Ridimensioni le righe dalla riga che contiene "Screen dimensions: 642x337" fino alla riga che contiene "I will pos(49,50)." inclusa, trascrivendole per intero. Moltiplichi per 1,4 soltanto le coordinate presenti nelle risposte e le arrotondi all'intero, con le metà arrotondate per eccesso.
--- --- ---
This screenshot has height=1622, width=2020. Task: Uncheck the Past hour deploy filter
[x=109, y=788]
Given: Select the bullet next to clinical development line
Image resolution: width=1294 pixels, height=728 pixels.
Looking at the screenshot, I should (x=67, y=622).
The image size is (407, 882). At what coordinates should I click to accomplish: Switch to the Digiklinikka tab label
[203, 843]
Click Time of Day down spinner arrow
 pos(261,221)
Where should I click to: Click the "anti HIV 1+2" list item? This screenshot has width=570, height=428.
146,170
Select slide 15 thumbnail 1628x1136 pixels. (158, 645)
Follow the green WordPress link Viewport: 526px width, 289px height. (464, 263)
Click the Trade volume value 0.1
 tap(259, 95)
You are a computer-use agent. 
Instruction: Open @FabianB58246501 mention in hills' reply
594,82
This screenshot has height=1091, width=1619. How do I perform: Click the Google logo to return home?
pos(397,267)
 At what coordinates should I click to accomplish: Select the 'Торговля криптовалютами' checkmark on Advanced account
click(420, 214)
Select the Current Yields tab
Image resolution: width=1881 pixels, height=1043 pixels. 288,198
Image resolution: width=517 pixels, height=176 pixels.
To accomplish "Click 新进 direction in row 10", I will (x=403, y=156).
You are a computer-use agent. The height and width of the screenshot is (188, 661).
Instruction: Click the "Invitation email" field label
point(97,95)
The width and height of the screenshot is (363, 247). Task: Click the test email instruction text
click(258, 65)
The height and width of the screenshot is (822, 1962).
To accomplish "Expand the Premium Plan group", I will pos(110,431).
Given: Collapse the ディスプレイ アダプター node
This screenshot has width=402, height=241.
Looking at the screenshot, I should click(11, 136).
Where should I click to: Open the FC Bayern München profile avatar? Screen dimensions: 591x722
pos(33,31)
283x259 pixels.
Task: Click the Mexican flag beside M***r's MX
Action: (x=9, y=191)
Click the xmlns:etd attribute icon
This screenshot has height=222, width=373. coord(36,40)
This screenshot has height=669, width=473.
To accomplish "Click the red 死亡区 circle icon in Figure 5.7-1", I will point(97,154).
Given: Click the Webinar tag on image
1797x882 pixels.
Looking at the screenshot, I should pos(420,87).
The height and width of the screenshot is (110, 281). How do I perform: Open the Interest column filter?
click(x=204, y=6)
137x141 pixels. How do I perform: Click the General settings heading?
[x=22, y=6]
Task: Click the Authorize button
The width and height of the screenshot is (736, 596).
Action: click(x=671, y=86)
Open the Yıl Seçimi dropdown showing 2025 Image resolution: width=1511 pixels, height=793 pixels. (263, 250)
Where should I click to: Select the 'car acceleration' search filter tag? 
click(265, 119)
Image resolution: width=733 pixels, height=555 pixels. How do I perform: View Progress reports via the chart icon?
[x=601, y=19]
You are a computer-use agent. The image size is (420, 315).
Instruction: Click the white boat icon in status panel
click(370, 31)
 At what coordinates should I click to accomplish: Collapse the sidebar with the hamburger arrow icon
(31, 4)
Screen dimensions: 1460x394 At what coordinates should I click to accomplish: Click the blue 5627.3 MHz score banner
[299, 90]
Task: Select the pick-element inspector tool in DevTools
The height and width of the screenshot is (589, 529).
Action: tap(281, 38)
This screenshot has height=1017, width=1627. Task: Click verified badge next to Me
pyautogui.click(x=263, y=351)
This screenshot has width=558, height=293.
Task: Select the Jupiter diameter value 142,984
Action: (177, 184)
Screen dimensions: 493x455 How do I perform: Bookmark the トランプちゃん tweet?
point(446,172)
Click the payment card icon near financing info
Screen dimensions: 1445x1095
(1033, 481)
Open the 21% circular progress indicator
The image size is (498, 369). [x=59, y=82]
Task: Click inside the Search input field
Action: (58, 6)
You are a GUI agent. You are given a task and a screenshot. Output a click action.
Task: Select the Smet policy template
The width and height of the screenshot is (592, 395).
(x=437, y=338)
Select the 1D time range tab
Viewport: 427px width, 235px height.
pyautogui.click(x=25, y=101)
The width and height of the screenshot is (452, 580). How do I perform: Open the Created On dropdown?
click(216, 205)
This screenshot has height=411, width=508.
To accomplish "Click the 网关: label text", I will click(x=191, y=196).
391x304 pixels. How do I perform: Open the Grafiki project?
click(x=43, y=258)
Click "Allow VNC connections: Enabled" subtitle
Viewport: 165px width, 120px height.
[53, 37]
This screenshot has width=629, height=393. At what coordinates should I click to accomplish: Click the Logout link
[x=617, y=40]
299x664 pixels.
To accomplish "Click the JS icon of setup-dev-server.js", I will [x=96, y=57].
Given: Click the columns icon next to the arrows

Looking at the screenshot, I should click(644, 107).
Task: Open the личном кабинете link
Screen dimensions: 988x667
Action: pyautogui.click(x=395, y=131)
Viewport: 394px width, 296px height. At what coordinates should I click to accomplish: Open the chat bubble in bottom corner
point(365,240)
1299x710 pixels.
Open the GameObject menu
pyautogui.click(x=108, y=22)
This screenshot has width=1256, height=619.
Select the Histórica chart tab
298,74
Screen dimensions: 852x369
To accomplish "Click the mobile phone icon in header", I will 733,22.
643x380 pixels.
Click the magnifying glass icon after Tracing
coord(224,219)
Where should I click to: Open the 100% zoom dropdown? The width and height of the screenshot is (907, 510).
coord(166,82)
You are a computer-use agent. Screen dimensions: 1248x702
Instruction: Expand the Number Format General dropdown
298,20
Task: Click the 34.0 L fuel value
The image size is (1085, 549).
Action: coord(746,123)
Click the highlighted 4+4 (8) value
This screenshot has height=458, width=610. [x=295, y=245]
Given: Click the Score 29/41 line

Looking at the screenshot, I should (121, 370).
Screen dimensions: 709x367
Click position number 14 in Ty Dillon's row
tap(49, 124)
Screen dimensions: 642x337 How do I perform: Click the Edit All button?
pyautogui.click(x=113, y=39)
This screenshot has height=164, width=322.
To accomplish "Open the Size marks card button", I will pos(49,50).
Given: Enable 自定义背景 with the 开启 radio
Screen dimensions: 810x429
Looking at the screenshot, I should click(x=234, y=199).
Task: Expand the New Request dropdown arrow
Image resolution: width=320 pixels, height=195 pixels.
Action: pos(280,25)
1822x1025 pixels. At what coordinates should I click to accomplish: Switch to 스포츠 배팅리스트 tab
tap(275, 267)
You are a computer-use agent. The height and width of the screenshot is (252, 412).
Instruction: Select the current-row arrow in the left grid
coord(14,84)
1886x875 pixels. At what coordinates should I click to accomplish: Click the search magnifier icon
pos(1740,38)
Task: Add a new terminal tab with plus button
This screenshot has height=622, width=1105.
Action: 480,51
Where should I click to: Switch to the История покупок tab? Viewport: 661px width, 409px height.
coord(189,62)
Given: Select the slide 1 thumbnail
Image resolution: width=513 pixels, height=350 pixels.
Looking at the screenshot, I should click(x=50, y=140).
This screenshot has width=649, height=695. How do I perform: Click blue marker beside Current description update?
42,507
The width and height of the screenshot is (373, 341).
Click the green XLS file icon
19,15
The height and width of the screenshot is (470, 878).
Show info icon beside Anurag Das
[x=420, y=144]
--- --- ---
**Risposta al compito**:
Screen dimensions: 642x337 How do I perform: Click the Edit All button?
pyautogui.click(x=158, y=55)
This screenshot has height=164, width=322.
To accomplish "Open the Size marks card button", I will pos(69,70).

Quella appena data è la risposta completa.